(Görevler)
a: Acemoğlu tartışmasını anlatan yazıya göre şu ifadeler doğru mu: (i) Fleming'e Nobel Tıp Ödülü 1945'te verilmiştir; (ii) madalya Boğaziçi Üniversitesi'nde sergilenmektedir; (iii) Mehmet Türkmen'in cevabı tartışmaları yatıştırmıştır? Her birine evet ya da hayır deyin ve kararı veren sözleri yazıdan aynen alıntılayın.
b: Acemoğlu tartışmasını anlatan yazıda adı geçen bütün kişileri sıralayın.
c: Acemoğlu tartışmasını anlatan yazıyı son cümlesinden sonra devam ettirin.

(Verilen metin)
═══

Nobel sahibi ekonomist yalan mı söylüyor?
Emeğin artan verimliliğinin kime yarayacağını da asgari ücretin miktarını belirleyen de işçi sınıfının örgütlü mücadelesidir, patronların inisiyatifi değil.
Penisilini keşfeden Sir Alexander Fleming'e 1945'te verilen Nobel Tıp Ödülü madalyası İskoçya Ulusal Müzesi'nde sergileniyor. | Fotoğraf: Osama Shukir Muhammed Amin/FRCP CC BY-SA 4.0
Berkay MORKAN
Boğaziçi Üniversitesi
Geçtiğimiz hafta Nobel sahibi iktisatçı Daron Acemoğlu’nun bir röportajdaki ifadeleri sosyal medyada epey gündem olmuştu. Birleşik Tekstil Dokuma ve Deri İşçileri Sendikası (BİRTEK-SEN) Genel Başkanı Mehmet Türkmen’in tekstil sektöründeki aksi örneklere ve ampirik gözlemlerine dayanarak verdiği cevapla da tartışmaları alevlendirmişti.

═══

(Veri satırları)
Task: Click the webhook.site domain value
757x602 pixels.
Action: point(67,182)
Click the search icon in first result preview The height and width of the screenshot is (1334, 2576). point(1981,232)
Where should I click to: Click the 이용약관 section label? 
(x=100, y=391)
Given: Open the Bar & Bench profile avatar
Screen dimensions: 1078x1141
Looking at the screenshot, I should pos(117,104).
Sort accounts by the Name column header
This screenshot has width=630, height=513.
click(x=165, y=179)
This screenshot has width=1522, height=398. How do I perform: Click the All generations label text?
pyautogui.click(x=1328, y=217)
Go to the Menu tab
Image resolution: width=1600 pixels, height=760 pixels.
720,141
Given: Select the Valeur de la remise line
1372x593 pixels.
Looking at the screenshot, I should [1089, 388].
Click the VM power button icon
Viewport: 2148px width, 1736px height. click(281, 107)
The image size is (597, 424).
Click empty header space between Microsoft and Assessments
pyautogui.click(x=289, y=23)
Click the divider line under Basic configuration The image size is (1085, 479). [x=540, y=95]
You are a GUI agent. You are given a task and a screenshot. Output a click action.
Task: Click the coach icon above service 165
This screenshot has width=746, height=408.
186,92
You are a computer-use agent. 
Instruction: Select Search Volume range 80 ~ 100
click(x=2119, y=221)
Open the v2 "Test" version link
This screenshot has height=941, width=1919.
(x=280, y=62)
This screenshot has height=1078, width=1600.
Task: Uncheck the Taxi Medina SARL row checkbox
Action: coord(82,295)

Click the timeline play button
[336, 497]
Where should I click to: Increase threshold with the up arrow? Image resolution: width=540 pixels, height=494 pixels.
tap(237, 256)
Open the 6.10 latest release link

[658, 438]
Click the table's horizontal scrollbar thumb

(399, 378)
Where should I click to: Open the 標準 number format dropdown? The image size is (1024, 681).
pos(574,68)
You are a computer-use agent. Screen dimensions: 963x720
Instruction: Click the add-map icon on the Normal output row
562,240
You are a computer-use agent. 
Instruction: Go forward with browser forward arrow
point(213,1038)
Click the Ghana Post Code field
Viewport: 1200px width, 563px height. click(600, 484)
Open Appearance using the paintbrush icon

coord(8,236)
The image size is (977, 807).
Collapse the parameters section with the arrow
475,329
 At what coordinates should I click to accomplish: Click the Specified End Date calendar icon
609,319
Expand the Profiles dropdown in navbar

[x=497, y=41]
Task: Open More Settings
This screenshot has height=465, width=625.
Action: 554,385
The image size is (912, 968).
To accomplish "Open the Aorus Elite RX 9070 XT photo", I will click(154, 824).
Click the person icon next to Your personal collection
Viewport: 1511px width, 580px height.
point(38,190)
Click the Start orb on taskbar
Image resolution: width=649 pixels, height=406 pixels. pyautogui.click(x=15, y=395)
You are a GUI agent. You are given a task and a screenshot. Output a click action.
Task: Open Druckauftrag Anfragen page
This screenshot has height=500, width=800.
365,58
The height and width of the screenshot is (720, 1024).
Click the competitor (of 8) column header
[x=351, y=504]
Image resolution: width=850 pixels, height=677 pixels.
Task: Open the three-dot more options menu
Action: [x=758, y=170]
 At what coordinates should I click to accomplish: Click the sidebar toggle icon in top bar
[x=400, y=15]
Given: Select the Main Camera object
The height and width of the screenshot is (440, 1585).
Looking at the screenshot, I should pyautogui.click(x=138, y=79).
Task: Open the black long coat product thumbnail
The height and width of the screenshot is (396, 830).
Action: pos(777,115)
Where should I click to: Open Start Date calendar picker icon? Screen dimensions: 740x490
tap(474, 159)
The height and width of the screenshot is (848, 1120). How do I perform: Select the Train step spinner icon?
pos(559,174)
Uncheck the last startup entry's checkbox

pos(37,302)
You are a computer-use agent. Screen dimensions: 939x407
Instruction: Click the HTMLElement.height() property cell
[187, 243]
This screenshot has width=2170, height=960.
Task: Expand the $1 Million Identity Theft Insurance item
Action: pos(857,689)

═══

(Görev yanıtları)
a:
(i) Evet: "Sir Alexander Fleming'e 1945'te verilen Nobel Tıp Ödülü madalyası"
(ii) Hayır: "İskoçya Ulusal Müzesi'nde sergileniyor"
(iii) Hayır: "verdiği cevapla da tartışmaları alevlendirmişti"

b: Sir Alexander Fleming, Osama Shukir Muhammed Amin, Berkay MORKAN, Daron Acemoğlu, Mehmet Türkmen

c:
Daron Acemoğlu, paylaşılan demeçte malumun ilanı olan sebep-sonuç ilişkisini tersten kurarak fakirliğin, ülkedeki ekonomik problemlerin sonuçlarından değil, kaynaklarından biri olduğunu söyleyerek söze giriyor. İşçi ücretlerini artırmanın tek yolunun asgari ücretin artırılmasından geçiyor olmasının sebebini de “düşük verimlilik” ile ilişkilendiren Acemoğlu, sözlerine şu cümle ile devam ediyor: “İşçilerin verimliliğini artırmamız gerekiyor ki işçilere olan talep artsın. İş adamları, üretkenlikleri artıkları için, kârları arttığı için (…) o işçilere daha fazla maaş vermeyi mutlu bir şekilde kabul etsinler.”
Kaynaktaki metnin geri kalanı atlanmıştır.